As an example of a simple intervention on a community level, incentivizing fully stocked grocery stores to be available in food deserts would assist all people in having access to healthy options, which has been shown to be one predictor of less nutritious eating.  Yet initiatives such as these often receive tiny amounts of finances and attention compared to the pandemic response.  On a personal level, a child born to two obese parents has an 80% chance of being obese; most youth who are obese in adolescence will remain so in adulthood.
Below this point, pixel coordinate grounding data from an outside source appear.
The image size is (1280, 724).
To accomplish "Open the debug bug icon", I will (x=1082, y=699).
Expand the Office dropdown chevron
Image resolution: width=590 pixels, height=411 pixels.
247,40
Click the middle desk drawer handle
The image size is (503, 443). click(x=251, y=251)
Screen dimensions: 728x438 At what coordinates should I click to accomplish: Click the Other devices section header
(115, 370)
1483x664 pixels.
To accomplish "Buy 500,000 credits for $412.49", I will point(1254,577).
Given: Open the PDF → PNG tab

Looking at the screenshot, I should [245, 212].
As people die at younger and younger ages from obesity-related causes, this remains a real threat to all as studies indicate that those who are obese at the age of 20 live an average of eight years less than those who aren’t.   Yet initiatives to assist parents in creating healthier family environments are often short-lived, ill funded, and minimal in scope.  To be clear, this is not about judgment of individuals and neighborhoods struggling with obesity.  It is about helping all of us be a healthier, more supportive community when it comes to this pandemic.
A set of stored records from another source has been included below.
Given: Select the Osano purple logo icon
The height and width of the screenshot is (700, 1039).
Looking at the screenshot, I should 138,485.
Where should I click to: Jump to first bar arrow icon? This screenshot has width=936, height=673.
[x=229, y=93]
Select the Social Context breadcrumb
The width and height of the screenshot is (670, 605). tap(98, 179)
Meanwhile, stepping back into a worldview perspective, there are numerous examples of significant mortality and loss of quality of life that draw very little or almost no focus when compared with the coronavirus pandemic.  While ischemic heart disease (much of it related to obesity and other controllable health factors) is the leading cause of death worldwide, lower respiratory infections ranked 4th in 2019, claiming 2.6 million lives (before the pandemic existed).  Although the pandemic was not declared in many places until March of 2020, it should be noted that not quite 1.9 million people died with COVID in all of 2020.  Although numbers have continued to surge in the pandemic, the reality is that lower respiratory infections have been a huge killer for a long time, yet why has there not been a global response even remotely like that for COVID.  Meanwhile, heart disease deaths have skyrocketed worldwide, claiming 2 million more people in 2019 than in 2000.  In 2019, 8.9 million deaths were attributed to ischemic heart disease, which is more than twice the rate of projected COVID deaths in 2021.  Furthermore, the 6th leading cause of death—trachea, bronchus, and lung cancer—increased by 600,000 deaths during this time while diabetes is now in the top ten, claiming the largest increase (80%) in male deaths since 2000.

Yet, not once this year have I had someone hand out unsolicited advice to me about how I can reduce my risk of dying from these conditions nor has anyone suggested ways that we can all help everyone to be “safer.”  Nor have most institutions or communities taken drastic measures, and spent a large amount of capital, to be part of the solution in addressing these highly morbid conditions.  While periodic stories and initiatives do show up from time to time on the news and in political conversations, the reality is if even a small fraction of our time, focus, and finances allocated to COVID were targeted in these areas, real progress would be made.  Still, as it stands, there remains a peculiar obsession with a life affected by COVID and peculiar omission of life impacted by other means.  Still, at least for me, a person subjected to an early demise and loss of quality of life by any “unnatural” means is worth that of another.  Yet as the 600,000 white flags were placed on the National Mall in September to honor COVID victims, I wonder when others suffering an untimely death by other pandemic (or any) means will be honored in this way?